Re: parallel mode and parallel contexts

From: Andres Freund <andres(at)2ndquadrant(dot)com>
To: Robert Haas <robertmhaas(at)gmail(dot)com>
Cc: Amit Kapila <amit(dot)kapila16(at)gmail(dot)com>, Simon Riggs <simon(at)2ndquadrant(dot)com>, "pgsql-hackers(at)postgresql(dot)org" <pgsql-hackers(at)postgresql(dot)org>
Subject: Re: parallel mode and parallel contexts
Date: 2015-03-24 19:26:28
Message-ID: 20150324192628.GG15229@alap3.anarazel.de
Views: Raw Message | Whole Thread | Download mbox | Resend email
Thread:
Lists: pgsql-hackers

On 2015-03-19 14:13:59 -0400, Robert Haas wrote:
> On Wed, Mar 18, 2015 at 5:36 PM, Andres Freund <andres(at)2ndquadrant(dot)com> wrote:
> > Reading the README first, the rest later. So you can comment on my
> > comments, while I actually look at the code. Parallelism, yay!
>
> Sorry, we don't support parallelism yet. :-)

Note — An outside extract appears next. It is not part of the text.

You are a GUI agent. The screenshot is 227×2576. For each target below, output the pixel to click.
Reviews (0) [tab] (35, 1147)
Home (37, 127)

And not even proper sequential work apparently...

> >> + - The currently active user ID and security context. Note that this is
> >> + the fourth user ID we restore: the initial step of binding to the correct
> >> + database also involves restoring the authenticated user ID. When GUC
> >> + values are restored, this incidentally sets SessionUserId and OuterUserId
> >> + to the correct values. This final step restores CurrentUserId.
> >
> > Ah. That's the answer for above. Could you just move it next to the
> > other user bit?
>
> Well, I think it's good to keep this in the same order it happens.
> That's almost true, with the exception of the libraries, which were
> out of order. (I've fixed that now.)

I don't find this convincing in the least. This should explain a
developer which state he can rely on being shared. For that a sane order
is helpful. In which precise order this happens doesn't seem to matter
for that at all; it's also likely ot get out of date.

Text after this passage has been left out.